La journée d’hommage aux victimes de l’attentat du 14 juillet 2016 a débuté peu après 15h30 avec la cérémonie de dévoilement de l’œuvre « L’Ange de la baie » par des enfants des associations de victimes et des enfants de la troupe de théâtre Ciamada Nissarda. Après le dévoilement de l’œuvre, six coups de canon ont été tirés pour symboliser les six années écoulées depuis l’attentat qui a fait 86 morts, de 18 nationalités différentes, dont 15 mineurs. Le traditionnel coup de canon de midi n’a pas eu lieu. Quatre représentants d’associations de victimes, Hager Ben Aouissi pour Une voie des enfants, Didier Matrat pour Life for Nice, Anne Murris pour Mémorial des Ange, et Stéphane Erbs pour Promenade des Anges, ont ensuite lu un texte.

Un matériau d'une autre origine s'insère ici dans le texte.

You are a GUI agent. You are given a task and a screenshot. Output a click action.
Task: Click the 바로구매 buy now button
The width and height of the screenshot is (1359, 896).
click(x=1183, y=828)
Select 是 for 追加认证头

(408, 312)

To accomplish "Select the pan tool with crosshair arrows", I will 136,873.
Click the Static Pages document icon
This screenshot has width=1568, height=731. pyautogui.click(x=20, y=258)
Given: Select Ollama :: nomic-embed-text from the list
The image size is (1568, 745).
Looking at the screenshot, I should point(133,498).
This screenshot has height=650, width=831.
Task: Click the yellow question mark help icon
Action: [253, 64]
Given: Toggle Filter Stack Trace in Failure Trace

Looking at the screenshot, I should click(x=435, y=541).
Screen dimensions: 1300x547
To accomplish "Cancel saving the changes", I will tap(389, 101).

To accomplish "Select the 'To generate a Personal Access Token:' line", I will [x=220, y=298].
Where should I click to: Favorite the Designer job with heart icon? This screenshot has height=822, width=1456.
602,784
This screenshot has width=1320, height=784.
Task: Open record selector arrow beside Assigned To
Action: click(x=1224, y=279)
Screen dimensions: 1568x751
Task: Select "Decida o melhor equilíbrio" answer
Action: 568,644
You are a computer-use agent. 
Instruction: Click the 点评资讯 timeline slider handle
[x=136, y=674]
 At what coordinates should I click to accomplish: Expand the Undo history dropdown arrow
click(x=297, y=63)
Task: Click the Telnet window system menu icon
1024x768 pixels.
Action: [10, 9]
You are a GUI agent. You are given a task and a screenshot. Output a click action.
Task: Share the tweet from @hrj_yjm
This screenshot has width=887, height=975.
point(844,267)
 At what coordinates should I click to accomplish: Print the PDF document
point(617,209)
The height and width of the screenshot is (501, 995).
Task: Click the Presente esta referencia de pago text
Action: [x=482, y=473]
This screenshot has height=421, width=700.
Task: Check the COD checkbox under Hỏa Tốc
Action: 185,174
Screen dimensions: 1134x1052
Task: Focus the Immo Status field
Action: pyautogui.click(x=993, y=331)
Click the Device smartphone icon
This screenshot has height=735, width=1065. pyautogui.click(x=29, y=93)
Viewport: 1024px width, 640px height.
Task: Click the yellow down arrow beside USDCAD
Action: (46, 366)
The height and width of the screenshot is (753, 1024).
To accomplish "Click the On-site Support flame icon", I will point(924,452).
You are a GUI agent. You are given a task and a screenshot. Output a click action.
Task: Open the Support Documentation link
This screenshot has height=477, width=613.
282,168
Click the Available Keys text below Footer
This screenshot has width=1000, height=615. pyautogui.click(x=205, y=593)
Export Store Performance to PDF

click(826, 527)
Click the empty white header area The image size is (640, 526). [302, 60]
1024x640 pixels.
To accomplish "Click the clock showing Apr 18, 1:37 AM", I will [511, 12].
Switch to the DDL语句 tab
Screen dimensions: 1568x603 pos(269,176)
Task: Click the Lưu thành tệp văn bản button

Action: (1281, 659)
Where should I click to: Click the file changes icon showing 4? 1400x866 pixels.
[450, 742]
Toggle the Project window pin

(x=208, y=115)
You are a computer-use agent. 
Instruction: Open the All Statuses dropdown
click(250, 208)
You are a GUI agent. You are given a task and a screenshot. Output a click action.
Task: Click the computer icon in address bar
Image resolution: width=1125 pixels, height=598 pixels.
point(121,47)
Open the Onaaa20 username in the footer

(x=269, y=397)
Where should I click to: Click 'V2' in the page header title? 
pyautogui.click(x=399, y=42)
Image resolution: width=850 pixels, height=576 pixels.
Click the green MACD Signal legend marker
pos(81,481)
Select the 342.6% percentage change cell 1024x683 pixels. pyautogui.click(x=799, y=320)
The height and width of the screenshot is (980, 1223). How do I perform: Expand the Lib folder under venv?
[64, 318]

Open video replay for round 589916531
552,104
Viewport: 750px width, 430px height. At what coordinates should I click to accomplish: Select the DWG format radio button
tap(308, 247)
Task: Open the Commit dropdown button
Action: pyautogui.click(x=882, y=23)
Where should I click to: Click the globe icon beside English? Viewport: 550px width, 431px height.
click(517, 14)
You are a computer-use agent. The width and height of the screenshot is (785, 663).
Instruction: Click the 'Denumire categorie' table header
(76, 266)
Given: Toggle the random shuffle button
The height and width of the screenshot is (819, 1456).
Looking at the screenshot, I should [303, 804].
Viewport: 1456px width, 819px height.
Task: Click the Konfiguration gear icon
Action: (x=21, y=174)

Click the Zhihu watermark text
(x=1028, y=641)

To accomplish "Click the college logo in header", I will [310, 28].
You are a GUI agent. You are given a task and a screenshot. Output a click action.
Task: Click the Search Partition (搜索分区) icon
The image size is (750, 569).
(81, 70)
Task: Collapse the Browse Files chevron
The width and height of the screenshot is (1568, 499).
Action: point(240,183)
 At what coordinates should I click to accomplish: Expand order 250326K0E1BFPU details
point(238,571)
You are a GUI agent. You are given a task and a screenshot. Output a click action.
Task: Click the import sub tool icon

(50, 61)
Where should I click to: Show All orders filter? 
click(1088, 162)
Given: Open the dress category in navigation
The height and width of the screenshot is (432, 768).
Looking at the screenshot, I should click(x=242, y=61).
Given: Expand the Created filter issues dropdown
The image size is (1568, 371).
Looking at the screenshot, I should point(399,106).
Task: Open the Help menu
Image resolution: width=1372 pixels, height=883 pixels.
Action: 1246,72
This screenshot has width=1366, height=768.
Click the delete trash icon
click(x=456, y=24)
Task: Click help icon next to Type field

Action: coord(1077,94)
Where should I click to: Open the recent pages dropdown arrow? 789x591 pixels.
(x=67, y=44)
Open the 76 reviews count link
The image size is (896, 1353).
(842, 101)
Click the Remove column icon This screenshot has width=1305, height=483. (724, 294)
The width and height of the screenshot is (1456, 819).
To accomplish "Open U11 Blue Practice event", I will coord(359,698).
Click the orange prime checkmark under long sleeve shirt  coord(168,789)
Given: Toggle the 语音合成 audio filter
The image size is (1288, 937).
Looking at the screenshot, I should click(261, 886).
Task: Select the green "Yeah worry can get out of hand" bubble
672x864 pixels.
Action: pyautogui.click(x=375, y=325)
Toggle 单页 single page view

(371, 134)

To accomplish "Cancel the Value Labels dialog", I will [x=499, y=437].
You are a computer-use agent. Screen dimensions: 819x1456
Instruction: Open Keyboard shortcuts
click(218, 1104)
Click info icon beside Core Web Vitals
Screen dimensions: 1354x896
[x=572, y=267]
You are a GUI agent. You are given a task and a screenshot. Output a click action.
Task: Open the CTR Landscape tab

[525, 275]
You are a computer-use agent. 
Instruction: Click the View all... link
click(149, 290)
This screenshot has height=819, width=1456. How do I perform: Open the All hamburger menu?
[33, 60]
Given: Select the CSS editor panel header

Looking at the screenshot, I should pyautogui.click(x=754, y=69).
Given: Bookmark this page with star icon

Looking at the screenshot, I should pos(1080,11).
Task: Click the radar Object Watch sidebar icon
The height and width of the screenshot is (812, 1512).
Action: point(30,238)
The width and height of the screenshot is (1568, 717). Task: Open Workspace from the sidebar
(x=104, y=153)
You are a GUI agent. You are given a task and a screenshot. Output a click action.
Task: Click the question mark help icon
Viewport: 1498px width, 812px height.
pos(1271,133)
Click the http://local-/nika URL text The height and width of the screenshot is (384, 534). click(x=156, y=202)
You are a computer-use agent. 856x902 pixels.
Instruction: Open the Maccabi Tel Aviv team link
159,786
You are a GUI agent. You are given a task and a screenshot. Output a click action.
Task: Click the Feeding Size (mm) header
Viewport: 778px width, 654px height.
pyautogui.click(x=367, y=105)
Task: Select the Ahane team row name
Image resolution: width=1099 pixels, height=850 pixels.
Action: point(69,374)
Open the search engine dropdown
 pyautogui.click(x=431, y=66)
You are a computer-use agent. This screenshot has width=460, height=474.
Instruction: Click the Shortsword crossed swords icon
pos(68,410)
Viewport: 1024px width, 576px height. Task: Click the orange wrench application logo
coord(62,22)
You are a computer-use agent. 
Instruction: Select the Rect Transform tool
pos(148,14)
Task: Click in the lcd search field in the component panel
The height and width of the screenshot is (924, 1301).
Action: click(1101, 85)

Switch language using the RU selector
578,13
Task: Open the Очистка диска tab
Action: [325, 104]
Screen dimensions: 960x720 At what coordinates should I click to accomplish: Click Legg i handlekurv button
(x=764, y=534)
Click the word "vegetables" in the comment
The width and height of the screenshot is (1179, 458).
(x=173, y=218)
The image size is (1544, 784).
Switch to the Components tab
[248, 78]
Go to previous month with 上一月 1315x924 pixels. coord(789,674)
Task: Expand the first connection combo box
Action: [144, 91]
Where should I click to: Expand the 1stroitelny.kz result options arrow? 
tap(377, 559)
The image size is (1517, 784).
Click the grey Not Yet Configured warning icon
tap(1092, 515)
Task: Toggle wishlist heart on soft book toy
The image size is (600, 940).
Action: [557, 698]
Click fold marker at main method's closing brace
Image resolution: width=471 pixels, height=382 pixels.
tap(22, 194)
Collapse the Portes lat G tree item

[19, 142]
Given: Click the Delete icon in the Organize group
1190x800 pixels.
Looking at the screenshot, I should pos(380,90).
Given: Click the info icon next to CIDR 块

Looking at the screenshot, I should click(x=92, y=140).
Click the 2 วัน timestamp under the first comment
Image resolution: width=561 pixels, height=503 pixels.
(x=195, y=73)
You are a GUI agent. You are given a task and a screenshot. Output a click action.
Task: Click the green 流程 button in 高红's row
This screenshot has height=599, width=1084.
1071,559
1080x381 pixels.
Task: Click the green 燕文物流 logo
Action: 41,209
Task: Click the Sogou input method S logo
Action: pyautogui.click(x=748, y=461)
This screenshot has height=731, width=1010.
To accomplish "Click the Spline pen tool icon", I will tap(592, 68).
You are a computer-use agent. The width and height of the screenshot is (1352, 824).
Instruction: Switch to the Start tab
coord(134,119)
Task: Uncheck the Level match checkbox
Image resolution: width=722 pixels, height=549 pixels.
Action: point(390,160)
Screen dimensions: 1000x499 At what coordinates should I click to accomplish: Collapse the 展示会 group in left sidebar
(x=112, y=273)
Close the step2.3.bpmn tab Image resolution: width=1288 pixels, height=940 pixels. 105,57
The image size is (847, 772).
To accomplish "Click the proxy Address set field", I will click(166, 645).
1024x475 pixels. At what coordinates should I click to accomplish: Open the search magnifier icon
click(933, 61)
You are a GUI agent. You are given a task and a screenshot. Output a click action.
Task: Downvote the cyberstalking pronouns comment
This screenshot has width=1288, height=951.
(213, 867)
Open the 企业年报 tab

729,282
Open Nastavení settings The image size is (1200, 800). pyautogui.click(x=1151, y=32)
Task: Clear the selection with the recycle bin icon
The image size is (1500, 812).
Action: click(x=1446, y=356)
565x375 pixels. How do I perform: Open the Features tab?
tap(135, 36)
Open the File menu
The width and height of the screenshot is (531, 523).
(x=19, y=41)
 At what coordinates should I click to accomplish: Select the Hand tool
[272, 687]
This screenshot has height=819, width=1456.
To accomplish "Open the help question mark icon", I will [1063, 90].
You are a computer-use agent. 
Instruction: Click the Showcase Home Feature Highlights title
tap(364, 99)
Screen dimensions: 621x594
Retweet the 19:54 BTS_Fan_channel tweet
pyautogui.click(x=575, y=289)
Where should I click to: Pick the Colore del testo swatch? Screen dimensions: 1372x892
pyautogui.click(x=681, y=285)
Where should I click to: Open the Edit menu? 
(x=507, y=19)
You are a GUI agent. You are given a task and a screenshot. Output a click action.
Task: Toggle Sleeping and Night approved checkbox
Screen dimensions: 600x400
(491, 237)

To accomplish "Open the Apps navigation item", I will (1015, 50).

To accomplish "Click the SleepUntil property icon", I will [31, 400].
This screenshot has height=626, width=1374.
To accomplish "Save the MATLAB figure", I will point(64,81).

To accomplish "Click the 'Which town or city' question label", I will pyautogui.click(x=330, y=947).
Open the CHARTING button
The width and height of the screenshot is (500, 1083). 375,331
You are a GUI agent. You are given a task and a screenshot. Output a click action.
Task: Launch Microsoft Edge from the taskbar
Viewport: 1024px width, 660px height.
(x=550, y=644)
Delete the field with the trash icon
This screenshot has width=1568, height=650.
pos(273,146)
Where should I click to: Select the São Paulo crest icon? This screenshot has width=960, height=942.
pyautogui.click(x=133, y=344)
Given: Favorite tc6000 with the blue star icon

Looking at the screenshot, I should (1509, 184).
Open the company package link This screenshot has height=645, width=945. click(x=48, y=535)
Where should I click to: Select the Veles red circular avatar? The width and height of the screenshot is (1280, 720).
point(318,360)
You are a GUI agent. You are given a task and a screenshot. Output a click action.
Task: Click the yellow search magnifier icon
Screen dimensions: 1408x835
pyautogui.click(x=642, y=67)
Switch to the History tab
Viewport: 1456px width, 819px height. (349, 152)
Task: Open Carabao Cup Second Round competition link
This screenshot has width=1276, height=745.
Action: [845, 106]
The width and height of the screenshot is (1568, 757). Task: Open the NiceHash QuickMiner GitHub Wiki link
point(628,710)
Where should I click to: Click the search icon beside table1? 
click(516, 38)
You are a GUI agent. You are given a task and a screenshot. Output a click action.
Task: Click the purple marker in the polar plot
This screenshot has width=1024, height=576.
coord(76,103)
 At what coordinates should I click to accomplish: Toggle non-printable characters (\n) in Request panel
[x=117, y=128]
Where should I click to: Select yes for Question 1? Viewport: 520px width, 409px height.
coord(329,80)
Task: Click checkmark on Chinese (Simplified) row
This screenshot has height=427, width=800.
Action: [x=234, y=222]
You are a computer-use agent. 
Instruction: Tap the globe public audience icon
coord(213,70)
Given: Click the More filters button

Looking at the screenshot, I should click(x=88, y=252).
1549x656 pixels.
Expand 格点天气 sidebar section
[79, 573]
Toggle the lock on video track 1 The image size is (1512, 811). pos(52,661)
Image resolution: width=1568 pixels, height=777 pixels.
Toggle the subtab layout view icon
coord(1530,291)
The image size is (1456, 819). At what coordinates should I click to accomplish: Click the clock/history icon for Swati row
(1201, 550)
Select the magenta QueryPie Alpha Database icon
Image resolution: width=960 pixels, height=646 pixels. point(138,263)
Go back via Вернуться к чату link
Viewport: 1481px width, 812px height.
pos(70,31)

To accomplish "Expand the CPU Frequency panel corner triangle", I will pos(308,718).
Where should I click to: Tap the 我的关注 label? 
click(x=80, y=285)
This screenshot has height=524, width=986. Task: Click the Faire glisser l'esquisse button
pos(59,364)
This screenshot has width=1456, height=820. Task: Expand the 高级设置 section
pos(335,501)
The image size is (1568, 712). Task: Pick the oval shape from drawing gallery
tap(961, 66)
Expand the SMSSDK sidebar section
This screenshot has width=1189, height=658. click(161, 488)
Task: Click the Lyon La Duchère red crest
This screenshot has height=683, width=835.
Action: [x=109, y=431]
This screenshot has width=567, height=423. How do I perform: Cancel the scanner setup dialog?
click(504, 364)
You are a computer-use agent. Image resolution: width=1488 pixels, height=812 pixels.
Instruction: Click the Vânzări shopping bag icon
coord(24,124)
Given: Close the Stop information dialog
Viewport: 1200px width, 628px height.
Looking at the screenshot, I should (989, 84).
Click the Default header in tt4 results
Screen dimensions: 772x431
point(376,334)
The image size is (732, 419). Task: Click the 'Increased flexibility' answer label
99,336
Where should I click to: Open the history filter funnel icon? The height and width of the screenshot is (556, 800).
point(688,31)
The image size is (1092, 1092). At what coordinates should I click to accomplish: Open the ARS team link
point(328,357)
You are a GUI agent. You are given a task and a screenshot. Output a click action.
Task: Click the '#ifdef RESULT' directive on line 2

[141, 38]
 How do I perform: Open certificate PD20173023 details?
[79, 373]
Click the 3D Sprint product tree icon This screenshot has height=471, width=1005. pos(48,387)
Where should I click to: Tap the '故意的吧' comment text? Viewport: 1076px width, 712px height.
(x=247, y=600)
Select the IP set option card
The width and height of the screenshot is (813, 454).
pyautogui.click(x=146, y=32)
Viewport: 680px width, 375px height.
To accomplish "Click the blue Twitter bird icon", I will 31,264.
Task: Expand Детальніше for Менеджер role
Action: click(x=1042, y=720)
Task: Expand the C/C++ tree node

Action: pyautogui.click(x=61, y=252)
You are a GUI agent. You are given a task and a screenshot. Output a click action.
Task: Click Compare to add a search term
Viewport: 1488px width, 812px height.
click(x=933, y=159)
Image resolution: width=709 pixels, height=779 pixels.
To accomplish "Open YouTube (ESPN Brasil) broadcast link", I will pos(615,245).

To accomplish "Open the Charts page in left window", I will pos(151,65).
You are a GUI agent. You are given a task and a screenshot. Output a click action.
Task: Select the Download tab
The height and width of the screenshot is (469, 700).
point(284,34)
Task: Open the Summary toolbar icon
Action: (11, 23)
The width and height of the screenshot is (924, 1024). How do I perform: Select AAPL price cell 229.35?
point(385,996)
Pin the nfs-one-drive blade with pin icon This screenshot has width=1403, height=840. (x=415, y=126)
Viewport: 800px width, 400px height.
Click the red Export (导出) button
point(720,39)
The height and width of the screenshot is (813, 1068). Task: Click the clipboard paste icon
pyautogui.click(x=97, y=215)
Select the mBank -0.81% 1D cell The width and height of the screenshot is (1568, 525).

Après l’Hymne international des victimes du terrorisme, interprété par Vera Novakova, premier violon, et Jan Szakal, violoncelliste de l’Orchestre philarmonique de Nice, ce fut le tour des allocutions du maire de Nice, Christian Estrosi, et du ministre de la Justice, Éric Dupond-Moretti. Les noms des 86 personnes tuées ont ensuite été lus et une bougie allumée pour chacune d’entre elles. Après une Marseillaise très émouvante, chanté par le Chœur de l’Opéra de Nice, les familles, accompagnées de MM. Estrosi et Dupond-Moretti et des enfants, ont déposé des roses blanches au pied de l’œuvre mémorielle. A 21h, il y eut un concert hommage place Masséna par l’Orchestre philharmonique de Nice, sous la direction de Daniele Callegari et à 22h34, heure du début de la course meurtrière du camion, 86 faisceaux lumineux ont été dirigés depuis la Promenade des Anglais vers le ciel niçois.